Mark terdiam. Katanya, menjelang pernikahan, memang ada saja selisih pendapat. Apa lagi untuk mereka, yang bahkan dari sebelum memutuskan untuk menikah, sudah banyak cekcoknya.

•••

"Kau suka perhiasan? Kau banyak memakai anting." Tanya Mark, saat mereka melewati toko perhiasan di mall. Setelah dari butik, mereka meluncur ke mall, untuk jalan-jalan.

"Aku hanya suka anting, dan antingku sudah banyak." Jawab Carmel, sembari tersenyum simpul.

"Aku ingin memberimu hadiah pernikahan, jadi... kau bisa belanja apapun yang kau mau, aku yang akan bayar," kata Mark.

"Aku mau beli sepatu."

Mark menggenggam tangan Carmel, mengajaknya ke toko sepatu.

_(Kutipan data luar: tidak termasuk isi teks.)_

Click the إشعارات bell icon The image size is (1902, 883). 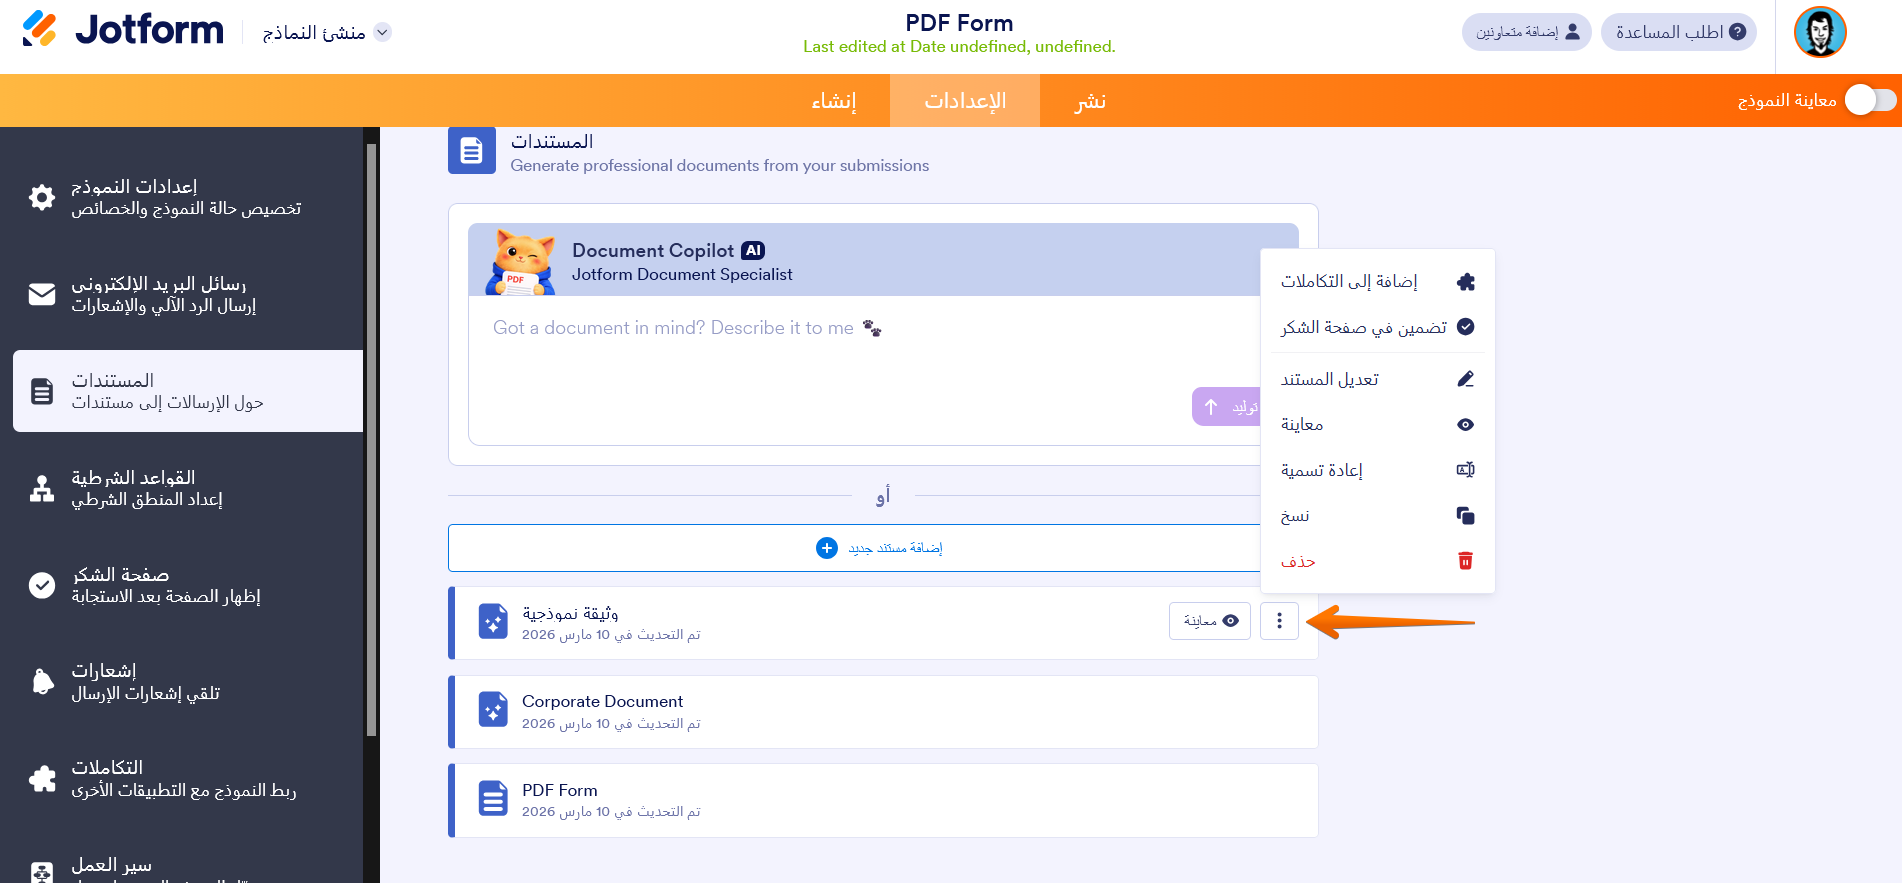coord(41,681)
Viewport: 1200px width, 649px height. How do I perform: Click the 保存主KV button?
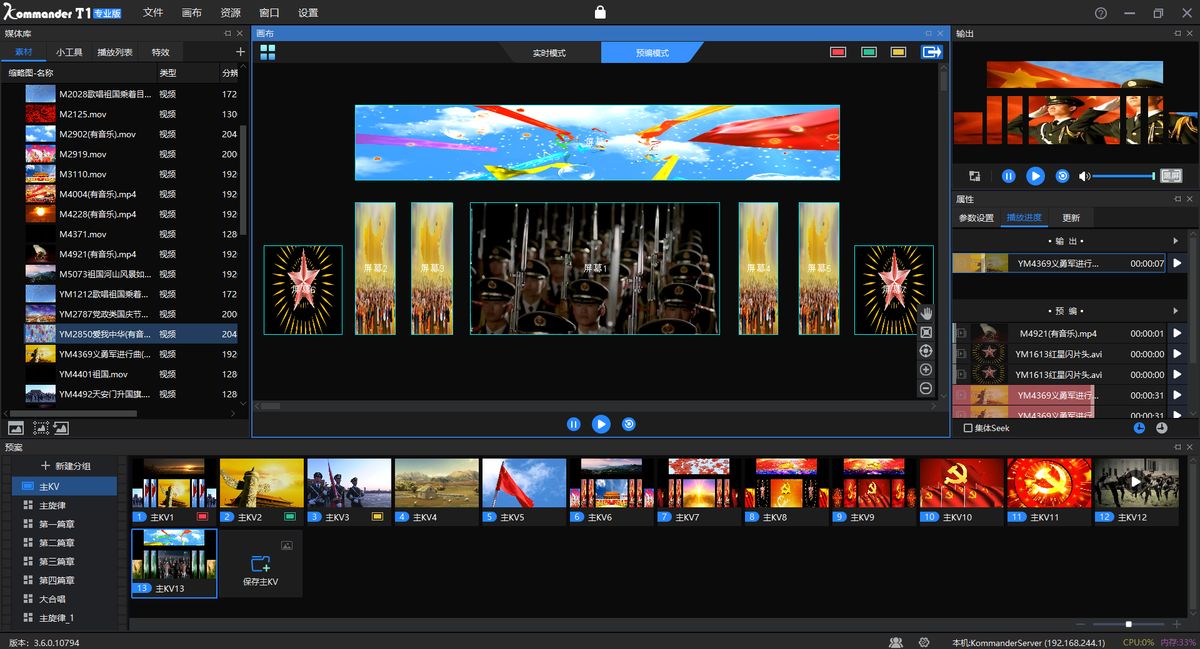coord(258,563)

"Berapa ukuran sepatumu?" Tanya Carmel.

"Kenapa?" Respon Mark.

Carmel tidak menjawab, ia tiba-tiba berjongkok di depan Mark, yang membuat pria itu terkejut, dan sontak mundur.

"Kau masih muda, tapi penampilanmu tua dan sedikit norak," Carmel menunjuk sepatu Mark. "Aku kerja di bidang fashion, ingat? Jadi izinkan aku sedikit permak penampilanmu."

Meskipun kata-kata Carmel menusuk, Mark akhirnya setuju saja. Lagipula, mulut gadis itu memang seperti itu. Ia tidak bermaksud buruk, apa lagi jahat.

Carmel membeli dua pasang sepatu untuk dirinya sendiri, yang dibayar oleh Mark, dan dua pasang sepatu untuk Mark, yang dibayar oleh Carmel.

Mark bingung dan ingin protes, tapi tidak jadi saat Carmel bilang.

"Hadiah pernikahan dariku." Ucap Carmel.

Mark menghela napas. Memang sulit untuk mengerti jalan pikir Carmel.

•••

Setelah dari toko sepatu, Carmel membawa Mark ke store brand luxury fashion, untuk membeli tas, dasi, rok span dan kemeja. Mark yakin, sama seperti di toko sepatu, ia juga membelikan untuk dirinya.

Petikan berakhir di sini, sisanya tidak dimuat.